The difference with the patch is that root driver is not a hack but a place where we put all the enumeration logic.

Other way to say it, suppose that nvdimm.c driver attaches not only to the NVDIMM devices proper, but also to the root device. How would your trick work then ?

I want to have some progress with this patch, I see clearly independent part which moves the spa_g fields from SPA_mapping into g_spa_softc. Can you extract this into separate patch ? I think this would be committable as is.

Sure, so to be clear you're saying that the right way to go is to have the ownership of the SPA_mappings stay managed by the geom init function after the split?

No, I am not saying this. I want to commit half of the patch which does not cause much of discussion.

In D18346#394764, @kib wrote:

Ok. I think we could do some cross of what you want and what I do not want.

Right now how I wrote nvdimm.c, it directly digs into subordinate devices of the root NVDIMM device and instantiate device_t for each found device in the namespace in probe. What if we add a top-level newbus driver (in nvdimm.c) which attaches to the root ACPI device. This driver duties would be:

  • create children for each subordinate device, where the current nvdimm.c driver attaches. Basically, this moves the nvdimm_probe() into the root device driver;
  • iterate over the NFIT and create SPAs, basically identical to what you do in the current patch.

The difference with the patch is that root driver is not a hack but a place where we put all the enumeration logic.

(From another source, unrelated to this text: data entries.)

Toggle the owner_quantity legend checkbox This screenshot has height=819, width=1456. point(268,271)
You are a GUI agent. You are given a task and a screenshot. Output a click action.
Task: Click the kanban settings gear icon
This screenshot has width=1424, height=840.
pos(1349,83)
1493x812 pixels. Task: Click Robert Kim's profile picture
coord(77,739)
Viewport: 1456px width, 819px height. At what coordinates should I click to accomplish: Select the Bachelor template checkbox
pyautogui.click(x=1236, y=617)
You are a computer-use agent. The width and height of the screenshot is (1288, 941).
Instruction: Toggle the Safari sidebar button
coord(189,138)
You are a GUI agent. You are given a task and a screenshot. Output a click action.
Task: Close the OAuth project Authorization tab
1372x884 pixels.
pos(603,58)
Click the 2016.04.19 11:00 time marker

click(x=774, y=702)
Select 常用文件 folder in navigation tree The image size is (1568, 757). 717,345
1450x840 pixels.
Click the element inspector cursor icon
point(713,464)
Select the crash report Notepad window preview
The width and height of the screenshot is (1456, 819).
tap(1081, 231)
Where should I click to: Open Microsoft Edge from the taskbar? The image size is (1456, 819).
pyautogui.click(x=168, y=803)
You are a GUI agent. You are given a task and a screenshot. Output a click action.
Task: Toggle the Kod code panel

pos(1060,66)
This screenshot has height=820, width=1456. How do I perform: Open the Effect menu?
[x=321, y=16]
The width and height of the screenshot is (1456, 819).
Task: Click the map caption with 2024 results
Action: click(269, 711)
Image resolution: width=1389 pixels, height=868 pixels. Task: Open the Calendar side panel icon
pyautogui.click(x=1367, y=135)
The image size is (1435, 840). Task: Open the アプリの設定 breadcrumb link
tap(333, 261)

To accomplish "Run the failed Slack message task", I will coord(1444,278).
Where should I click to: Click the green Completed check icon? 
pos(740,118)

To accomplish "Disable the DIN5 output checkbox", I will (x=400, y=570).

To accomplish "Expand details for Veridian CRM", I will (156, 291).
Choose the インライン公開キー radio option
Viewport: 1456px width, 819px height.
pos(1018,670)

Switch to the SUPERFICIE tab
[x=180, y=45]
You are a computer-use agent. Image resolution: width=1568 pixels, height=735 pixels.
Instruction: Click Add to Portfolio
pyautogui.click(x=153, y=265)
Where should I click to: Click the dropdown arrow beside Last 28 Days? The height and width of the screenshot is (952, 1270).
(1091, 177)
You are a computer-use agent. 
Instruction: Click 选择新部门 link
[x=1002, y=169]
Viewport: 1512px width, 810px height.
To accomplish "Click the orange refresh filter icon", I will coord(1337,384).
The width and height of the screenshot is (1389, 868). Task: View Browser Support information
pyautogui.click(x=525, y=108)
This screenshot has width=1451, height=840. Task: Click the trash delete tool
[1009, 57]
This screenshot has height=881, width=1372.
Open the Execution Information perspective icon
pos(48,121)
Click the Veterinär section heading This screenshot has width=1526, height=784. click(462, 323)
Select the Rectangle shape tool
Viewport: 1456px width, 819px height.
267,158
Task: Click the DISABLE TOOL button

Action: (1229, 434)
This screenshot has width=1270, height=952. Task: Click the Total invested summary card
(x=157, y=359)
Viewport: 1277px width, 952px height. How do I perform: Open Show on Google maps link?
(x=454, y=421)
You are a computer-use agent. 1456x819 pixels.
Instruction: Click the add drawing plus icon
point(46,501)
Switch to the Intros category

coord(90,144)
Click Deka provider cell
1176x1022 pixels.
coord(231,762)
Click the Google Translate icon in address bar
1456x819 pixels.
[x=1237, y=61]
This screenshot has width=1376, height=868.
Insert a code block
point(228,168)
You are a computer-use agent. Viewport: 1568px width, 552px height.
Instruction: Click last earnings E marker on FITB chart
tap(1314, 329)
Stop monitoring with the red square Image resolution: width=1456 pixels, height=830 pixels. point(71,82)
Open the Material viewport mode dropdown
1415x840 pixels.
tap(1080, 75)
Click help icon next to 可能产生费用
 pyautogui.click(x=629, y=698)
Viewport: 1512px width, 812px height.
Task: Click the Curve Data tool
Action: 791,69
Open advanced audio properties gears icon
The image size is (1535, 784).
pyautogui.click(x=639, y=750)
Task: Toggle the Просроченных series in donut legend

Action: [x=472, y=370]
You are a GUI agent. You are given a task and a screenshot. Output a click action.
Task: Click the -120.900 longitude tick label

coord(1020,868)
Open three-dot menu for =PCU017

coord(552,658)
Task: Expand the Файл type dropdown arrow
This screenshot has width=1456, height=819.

OK, got it, thanks for the direction.

scottph retitled this revision from nvdimm: Move ownership of SPA mappings to the NVDIMM root device to nvdimm: add a driver for the NVDIMM root device.
scottph edited the summary of this revision. (Show Details)
scottph edited the test plan for this revision. (Show Details)
sys/dev/nvdimm/nvdimm.c
2 ↗(On Diff #52520)

Update copyright ?

91 ↗(On Diff #52520)

Not directly related to your patch. You might want to change this malloc() to mallocarray, even if only for consistency with the style of the rest of the file.

This revision is now accepted and ready to land.Jan 15 2019, 5:54 AM
sys/dev/nvdimm/nvdimm.c
2 ↗(On Diff #52520)

Also, please update the review description by providing all required tags for the commit. 'Submitted by: <your canonical email address>', 'Sponsored by:' (if required) etc.

scottph edited the summary of this revision. (Show Details)

Add copyright for Intel, add commit message tags, allocate flush addrs with mallocarray .

This revision now requires review to proceed.Jan 17 2019, 6:23 PM
This revision is now accepted and ready to land.Jan 18 2019, 10:43 AM
This revision was automatically updated to reflect the committed changes.